Weil eine Entscheidung für den Euro meiner Meinung nach für die Deutschen ökonomisch und politisch deutlich günstiger ist, habe ich mehrfach für Maßnahmen zu seiner Rettung gestimmt. Dabei habe ich allerdings auch selbst Kritik an der Art der Hilfen. Denn dass der Euro noch nicht zusammengebrochen ist, liegt nicht an der Strategie der Kanzlerin. Vielmehr ist es die Politik der EZB, die das Versagen der Regierungen auffängt. Sie hat Billionen Euro auf die Märkte geworfen mit dem Ergebnis einer kurzfristigen Stabilisierung. Aber damit sind massive langfristige Risiken entstanden: Inflationsrisiken, aber auch weiteres Aufblähen der Staatsschulden. Der Zinsdruck für Spanien und Italien bleibt so bestehen, die Gefahr des Zusammenbruchs ist nicht gebannt.

Ein anderer Teil meines politischen Maßstabes ist allerdings auch das Grundgesetz. In seiner Präambel heißt es: "Im Bewußtsein seiner Verantwortung vor Gott und den Menschen, von dem Willen beseelt, als gleichberechtigtes Glied in einem vereinten Europa dem Frieden der Welt zu dienen, hat sich das Deutsche Volk kraft seiner verfassungsgebenden Gewalt dieses Grundgesetz gegeben." Die Verankerung Deutschlands in einem vereinten Europa ist Staatsziel und das aus gutem Grund. Der diesen Montag verliehene Friedensnobelpreis für die Europäische Union honoriert die historisch einmalige friedenssichernde Wirkung der immer engeren Integration, die eben mehr Grund hat als allein ökonomischen Mehrwert zu erbringen.
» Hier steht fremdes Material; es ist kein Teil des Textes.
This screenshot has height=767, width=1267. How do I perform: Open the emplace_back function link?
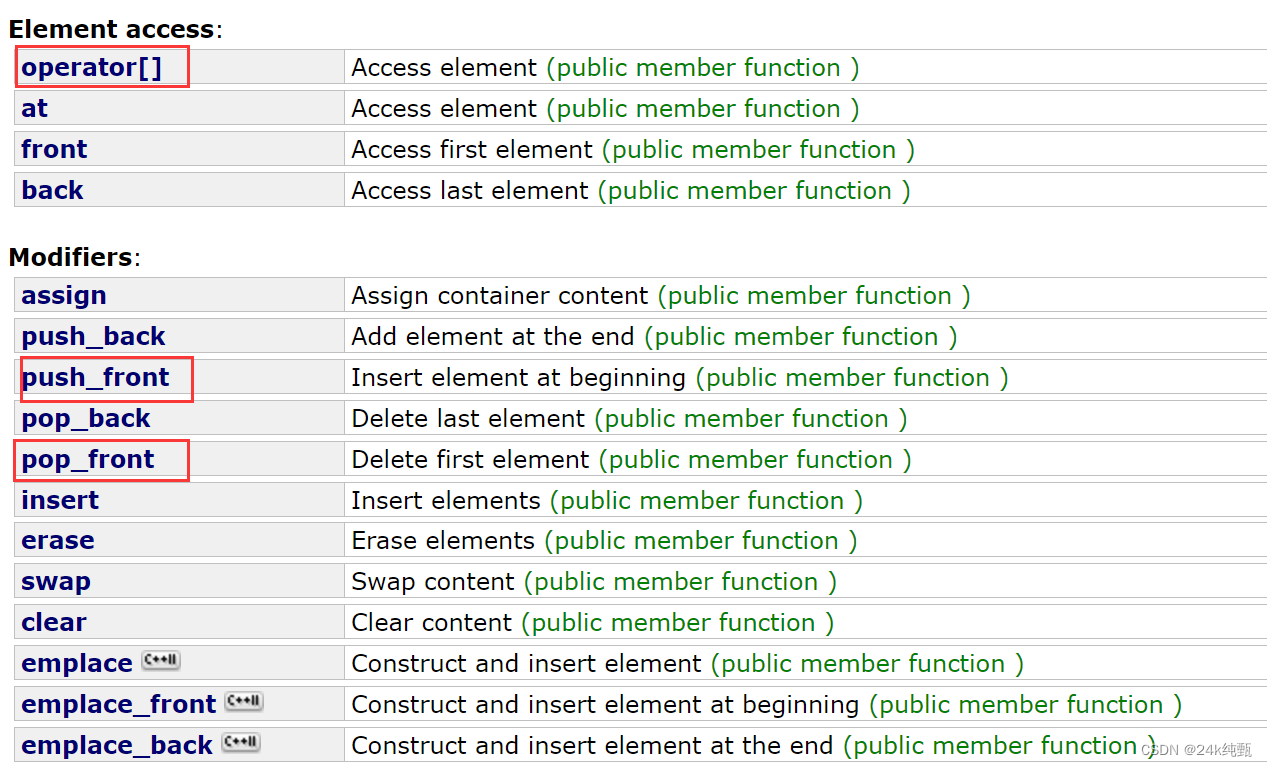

Wie das Vereinigte Europa demokratischer werden kann, darüber gibt es allerdings entscheidend unterschiedliche Überzeugungen zwischen der schwarz-gelben Koalition und uns Grünen. Frau Merkel hat in der Vergangenheit selbst die sogenannte Unionsmethode in Abgrenzung von der Gemeinschaftsmethode entwickelt, also Entscheidungen eher unter den Staats- und Regierungschefs zu treffen als zwischen Europaparlament und Ministerrat. Genau das hat sie zum Beispiel mit dem Fiskalpakt auch weiter gestärkt. Wir Grünen haben dagegen schon im Januar einen Grünen Konvent veranstaltet, um mit vielen BürgerInnen und ExpertInnen über mögliche EU-Vertragsänderungen zu diskutieren. Unser Vorschlag ist die Stärkung des Europaparlaments, denn nur so kann angesichts der Vernetzung von Banken und Volkswirtschaften wieder die auch von Ihnen angesprochene Kongruenz von Wählerwillen und Handlungsvollmacht hergestellt werden. Nur wenn grundlegende wirtschafts-, fiskal- und sozialpolitische Entscheidungen im Europaparlament als Rahmen beschlossen werden, können Sie uns alle anderen BürgerInnen die Verantwortlichen wählen und abwählen. In den einzelnen Staaten, auch im Bundestag, bleibt angesichts des zwischenstaatlichen Wettbewerbs, der Vernetzung und der Vorverhandlung von Entscheidungen zwischen den Staats- und Regierungschefs sonst nur die unbefriedigende Wahl zwischen einem problematischen Kompromiss oder gar keiner Lösung für drängende Fragen. Wenn diese Handlungsunfähigkeit aus Mangel an gemeinsamer Wahrnehmung von Souveränität andauert, fürchte ich ernsthafte Gefahr für die grundlegende Akzeptanz der Politik in Europa und unserer Demokratie. Ich würde mich sehr freuen, wenn Sie unsere politischen Vorschläge für mehr Gerechtigkeit und Demokratie in Europa unterstützen würden.